Those are the words that come to mind when one thinks about brilliant innovative educator Dr. Steve Perry and his Capital Preparatory Magnet School in Hartford, Connecticut. World-renowned magazine U.S. News and World Report has cited Capital Prep as one of the top schools in the country — a school that has sent 100 percent of its predominantly low-income, minority, first-generation high school graduates to four-year colleges every year since its first class graduated in 2006.
Yet, according to Perry, few legislators and educators call to find out how he does what he does. Other principles do not try to duplicate his success. Newspapers and television shows do not often feature him.
But it’s this type of morbid apathy for black students and black males that Perry, who spoke with rolling out, began his own school in the first place.
“When you look at suburban schools — actually it was a suburban school here in Connecticut that I was working in — with minority and poor kids. And I felt that my kids were as talented as any other and I would work with them over the summer, “ he said. “And then I would go to these suburban schools and I would have them in Algebra and then they would go back to their schools and they were in pre-Algebra and I couldn’t understand how that would happen.
“I saw these kids just a couple of weeks prior and they would maybe not have gotten an “A” in Algebra, but at least they would get a C+ in it. And I would go back and ask questions. And no matter what questions they asked it would be racist. And no matter what they told me, I would ask ‘well, what test did they fail?’ and they didn’t fail a test. And I would tell them, ‘I just saw them do the Algebra in my class, taught by one of your faculty members, in our program, over the summer, just a couple of week ago. So how come they can’t be in an Algebra class in your school?’ and they’d say ‘well, we’ll put them in there eventually.’ But I’d say ‘but that’s not the point. They should have been in there in the first place.’
After years of seeing kids who were personally mentored by Perry and educated the right way go off and experience success in life, Perry could no longer stand to see the American educational system mistreat and undervalue black students, particularly males.
“I just got tired of people lying. I believe in our children and I just got sick and tired of people lying about it. And I hated it even more that the people lying to us were black people,” he said of the epiphany to begin his own Capital Prep. “So I could have kept talking about it, but people would say that I was just running my mouth. So now, anytime someone wants to get slick, I can tell them that I know that it can be done because I’ve seen it. Not just in my personal life but in my professional life. I’ve seen it over and over and over again.”
Perry said he aspires to open more schools like Capital, but only to the degree that their success matches the incredible ones he’s experienced already.

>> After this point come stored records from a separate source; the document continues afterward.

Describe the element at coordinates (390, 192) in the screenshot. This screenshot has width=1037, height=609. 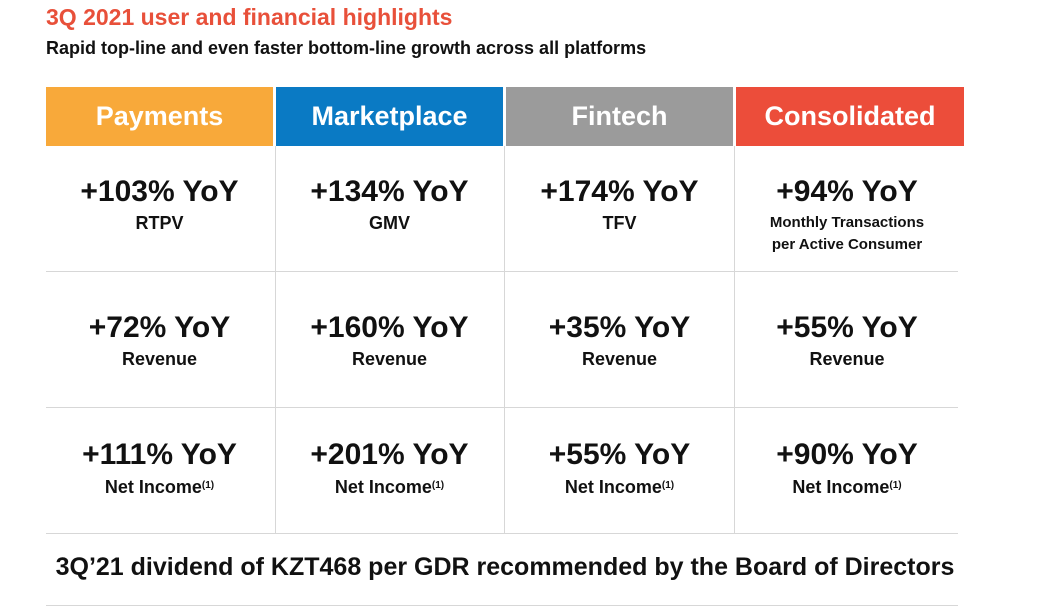
I see `metric-value: +134% YoY` at that location.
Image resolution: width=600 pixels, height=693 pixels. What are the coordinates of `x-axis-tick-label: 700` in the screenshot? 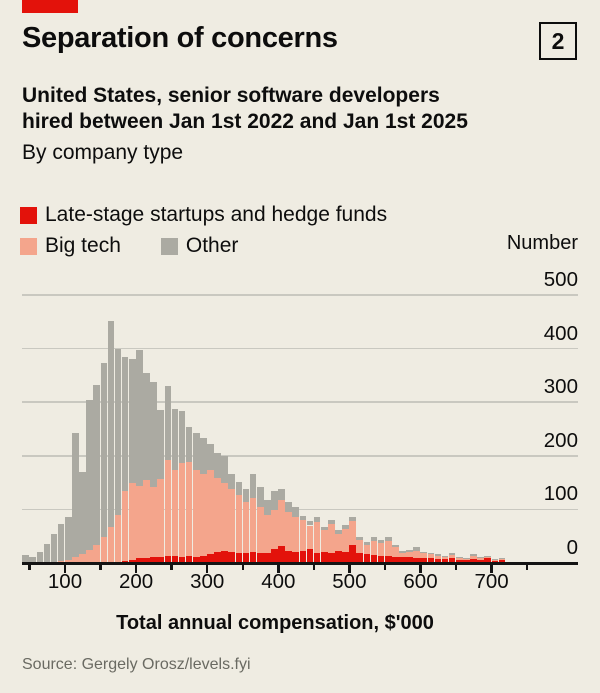 It's located at (492, 582).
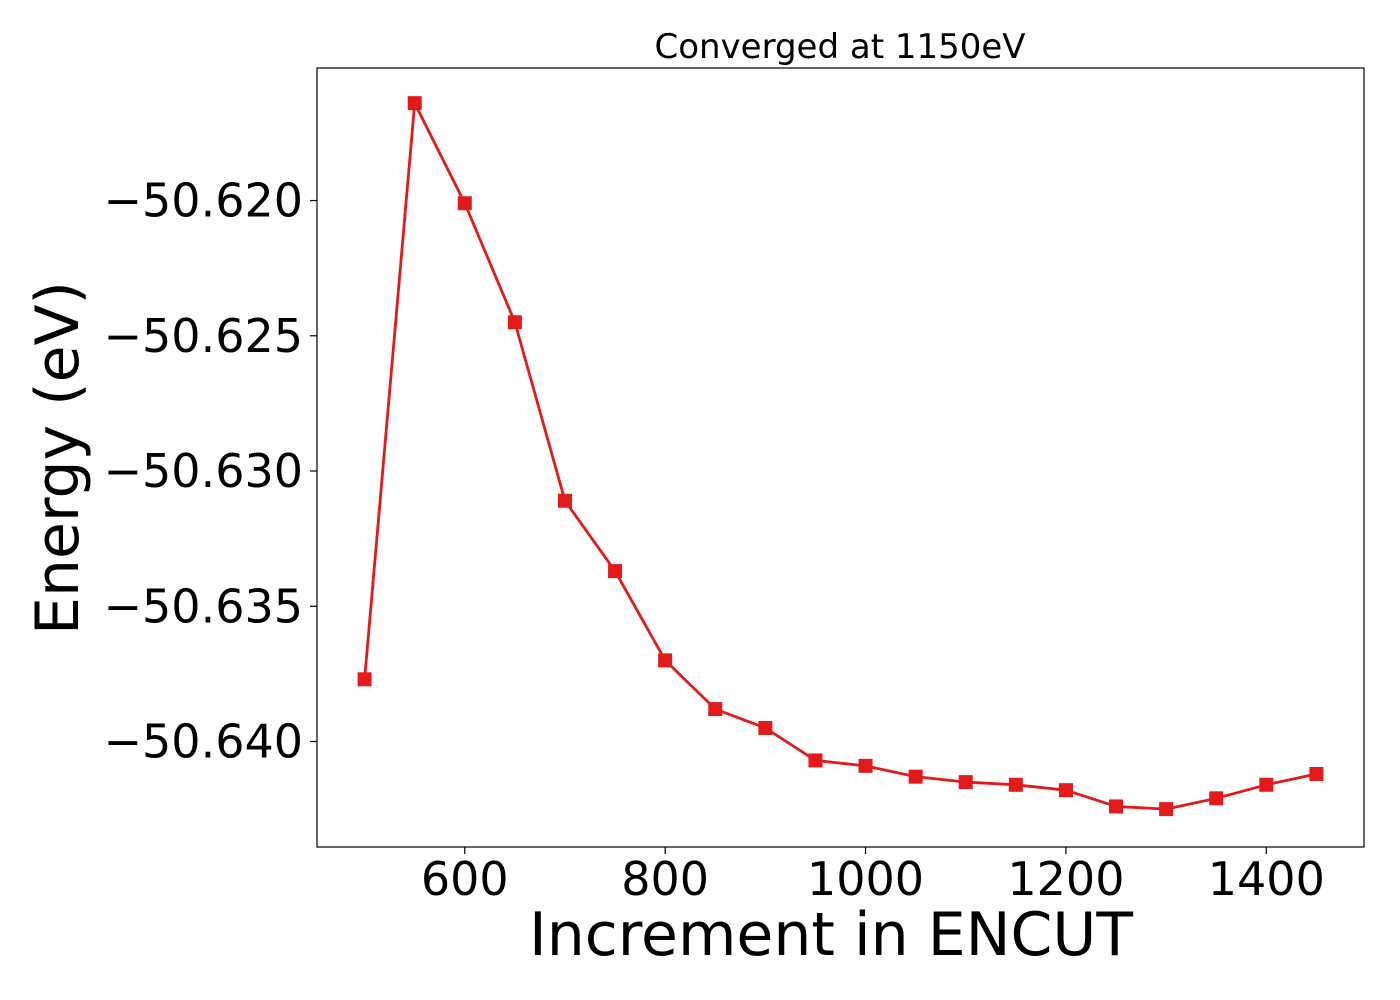  What do you see at coordinates (204, 471) in the screenshot?
I see `y-tick-label: −50.630` at bounding box center [204, 471].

“My hope is to open other schools. I don’t want 100 schools. I had a potential funder ask me ‘how many schools do you want? And I said, as many as we can run like this one. This is not about ego for me to open up a bunch a schools, for them to not run like Capital. I don’t know what I would do with myself.”
What bothers Perry is the general disinterest in other schools and districts to model their failing systems after Perry’s since he has found the formula to black male scholastic achievement in America.
“To this day, we have had no principal contact from other schools contact me and say ‘yo, I just want to walk around the school. I just want to see what you do. Now I have had people ask me where we get our uniforms from. It’s like you can dress like that but you can’t be like that. Superman’s powers are not in his cape. You have to come harder than that.”